= Beginning of Section =

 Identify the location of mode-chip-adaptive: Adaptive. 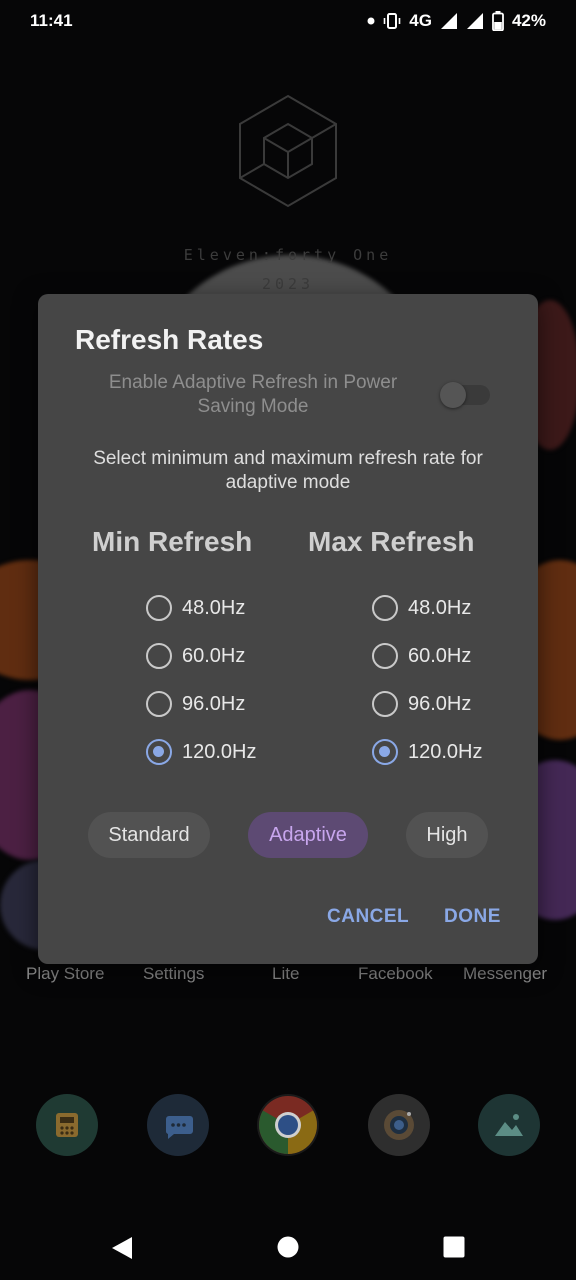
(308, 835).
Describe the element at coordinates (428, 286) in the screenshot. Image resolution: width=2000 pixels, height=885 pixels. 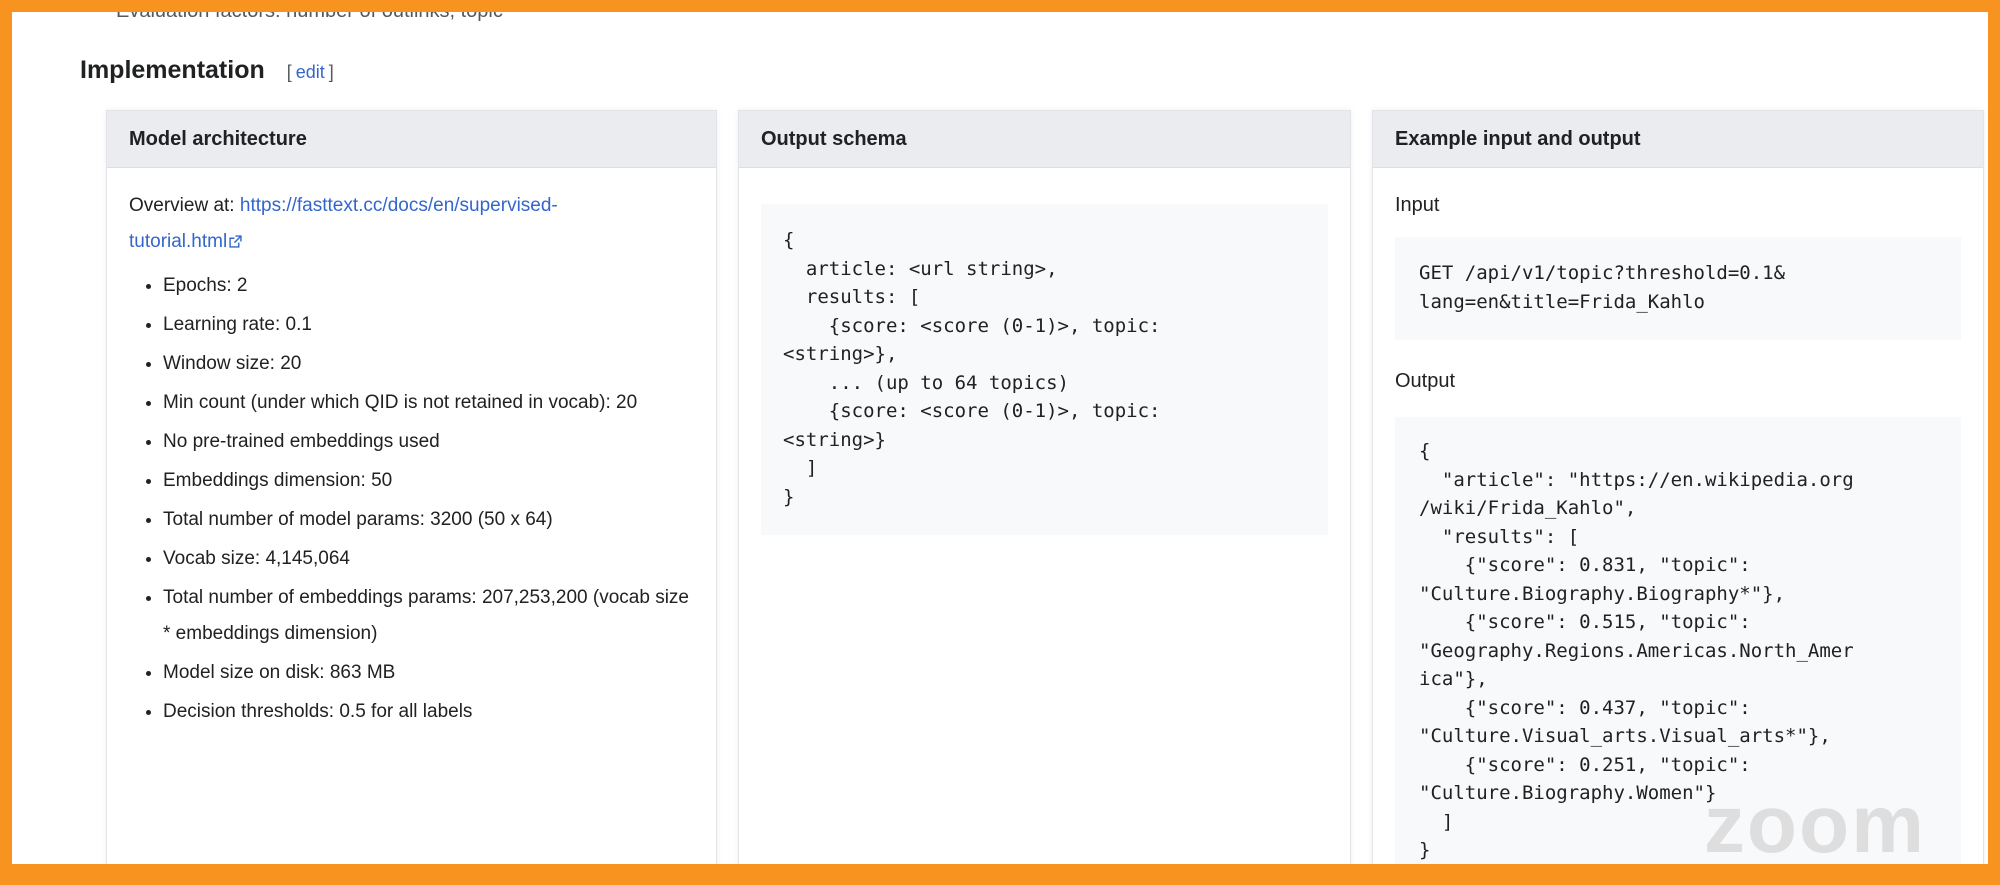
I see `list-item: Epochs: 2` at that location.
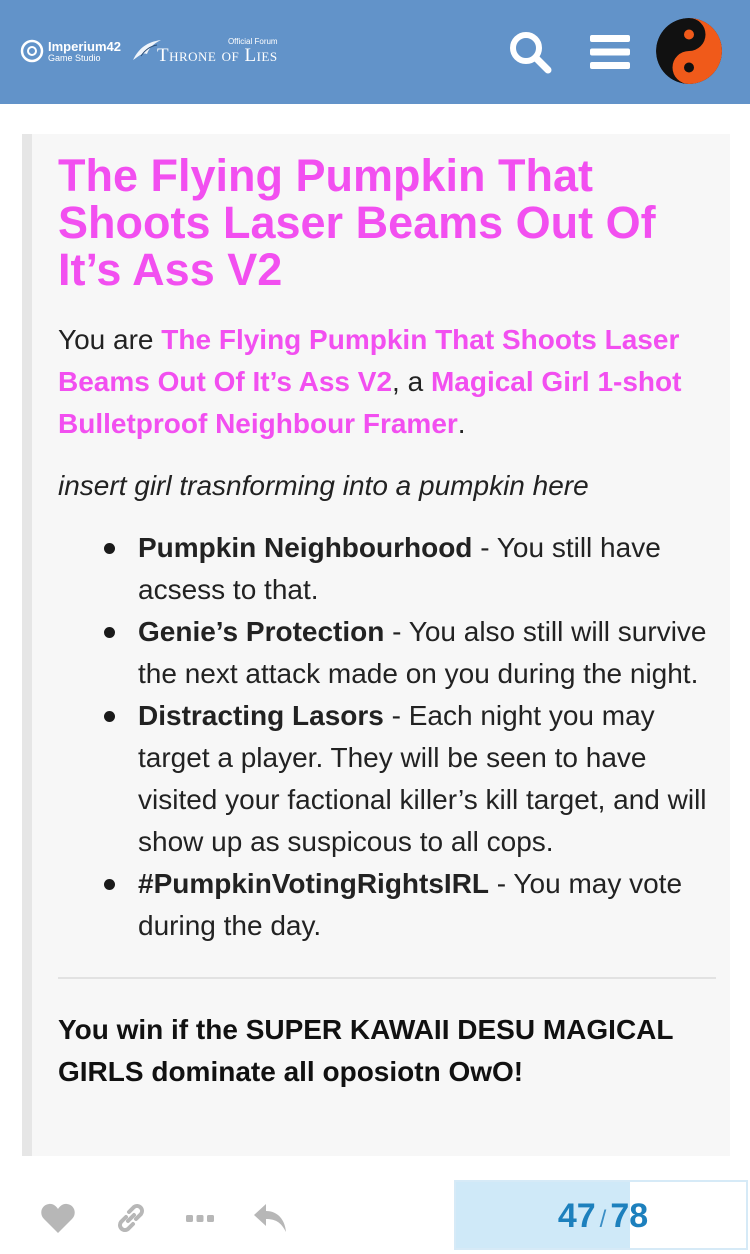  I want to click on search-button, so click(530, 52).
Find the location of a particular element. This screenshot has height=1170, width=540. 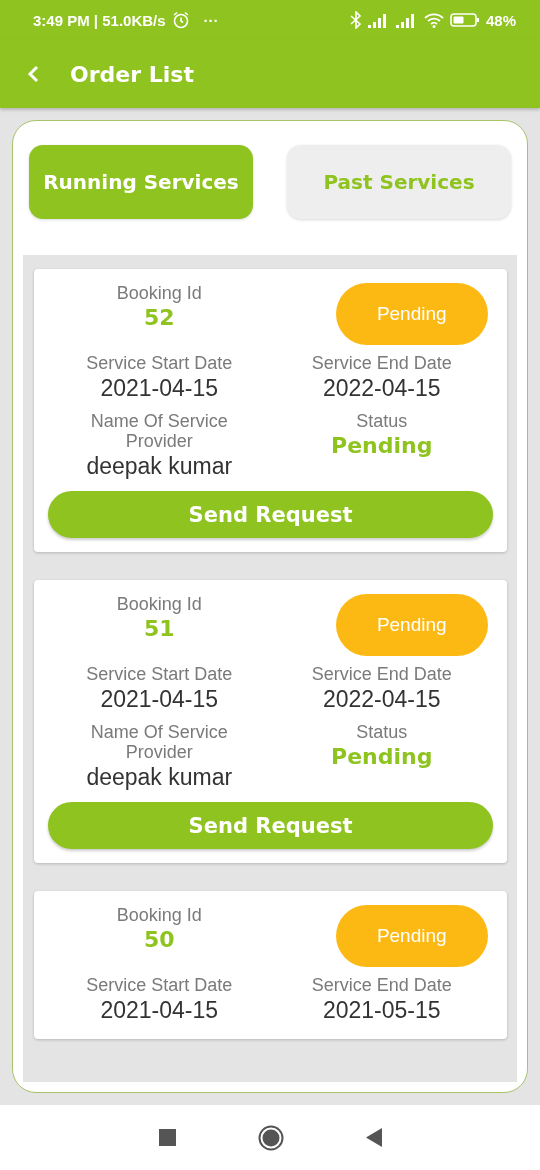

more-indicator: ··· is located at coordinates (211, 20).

= End of Section =

# EXERCISE GOAL:
Repeat all of the material above word for word, leaving out the pictures.

# RESPONSE TO THE TASK:
 Identify the location of mode-chip-adaptive: Adaptive. 
(308, 835).
Describe the element at coordinates (428, 286) in the screenshot. Image resolution: width=2000 pixels, height=885 pixels. 
I see `list-item: Epochs: 2` at that location.
  I want to click on search-button, so click(530, 52).
Find the location of a particular element. This screenshot has height=1170, width=540. 

more-indicator: ··· is located at coordinates (211, 20).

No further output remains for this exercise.